How we achieve equal access to pharmaceutical treatment
We’ve written recently about the prevalence of overprescribing, and how people of color are at higher risk for certain types of overuse, such as antipsychotics for dementia in nursing homes. But people of color also experience underuse of high-quality medications to treat chronic conditions.
For example, Black individuals with atrial fibrillation are significantly less likely to receive direct-acting blood thinners (the safest, most effective type of blood thinner) than white patients. People of color are also less likely to receive buprenorphine for opioid addiction and more likely to report underuse of diabetes medications because of cost. And during Covid-19, Black and Hispanic/Latinx individuals were less likely to have access to antibody therapy or other novel treatments.
In a recent viewpoint in JAMA, Dr. Utibe R. Essien and Dr. Walid F. Gellad at the University of Pittsburgh School of Medicine and Dr. Stacie B. Dusetzina at the Vanderbilt University School of Medicine coin the term pharmacoequity, which means “ensuring that all individuals, regardless of race and ethnicity, socioeconomic status, or availability of resources, have access to the highest-quality medications required to manage their health needs.”
Achieving equal access to affordable, high-quality medications is essential for reducing health disparities in the US. Essien et al offer policy solutions to address all three of these factors: access, cost, and quality of care.
First, we need universal coverage of prescription drugs. Millions of Americans are uninsured or have insurance that doesn’t cover all of their drug costs. Among Americans with Medicaid, 10% say they do not take their medications as prescribed because of the high cost. For uninsured Americans, it’s 14%. To achieve pharmacoequity, we need to insure everyone and fill the gaps left by insurance.
While there have been many proposed solutions to lowering drug costs, there has been little analysis of how these policies would impact disparities in drug access. Conducting equity analyses of these policies should be part of the process, to ensure that they don’t further widen racial disparities.
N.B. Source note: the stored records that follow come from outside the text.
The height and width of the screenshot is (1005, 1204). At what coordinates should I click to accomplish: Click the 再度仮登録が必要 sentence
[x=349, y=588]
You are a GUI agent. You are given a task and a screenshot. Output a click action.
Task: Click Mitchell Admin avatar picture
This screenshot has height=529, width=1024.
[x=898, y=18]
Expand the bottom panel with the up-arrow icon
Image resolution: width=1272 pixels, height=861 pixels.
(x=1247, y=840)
Even with universal drug coverage, pharmacy deserts create inequities in access. Essien et al write, “Decades of racial segregation through redlining, neighborhood disinvestment, and exclusionary zoning laws have left many individuals from racial and ethnic minority groups residing in communities with limited access to pharmacies.” The pharmacies that do exist in formerly redlined communities also tend to be independent pharmacies, which generally charge higher prices. Investing in pharmacies in underserved communities is essential for expanding access.
Of course, people can’t access prescription medications that they aren’t prescribed. Prescriber bias, even unconscious bias, can lead to disparities in access to medication. For example, Black patients with severe chronic pain are less likely to be given medication than white patients. Bias baked into medical algorithms can also result in less care being given to people of color for the same conditions.
Addressing differences in prescribing practices will require better transparency and accountability; tracking racial disparities in prescribing for health systems and making pharmacoequity a quality metric would help. Essien and colleagues also recommend improving access to medical specialists in underserved communities and using electronic medical record alerts to promote evidence-based prescribing for all patients.
“Underuse and overuse can affect the same country, the same health organization, the same hospital, and even the same patient.”Vikas Saini et al, The Lancet Right Care Series, 2017
It seems counterintuitive that underuse and overuse could exist within the same population, but unfortunately this is very common. Structural racism creates and maintains the conditions that impede access to many affordable and high-quality medications for people of color; but at the same time these conditions put people of color at risk of overuse of medications like antipsychotics for dementia.
Essien et al assert that pharmacoequity is just one step toward health equity. “While pharmacoequity is necessary, it is not sufficient alone to achieve health equity without addressing the structures and policies that have left marginalized populations without sufficient resources to lead healthy lives.”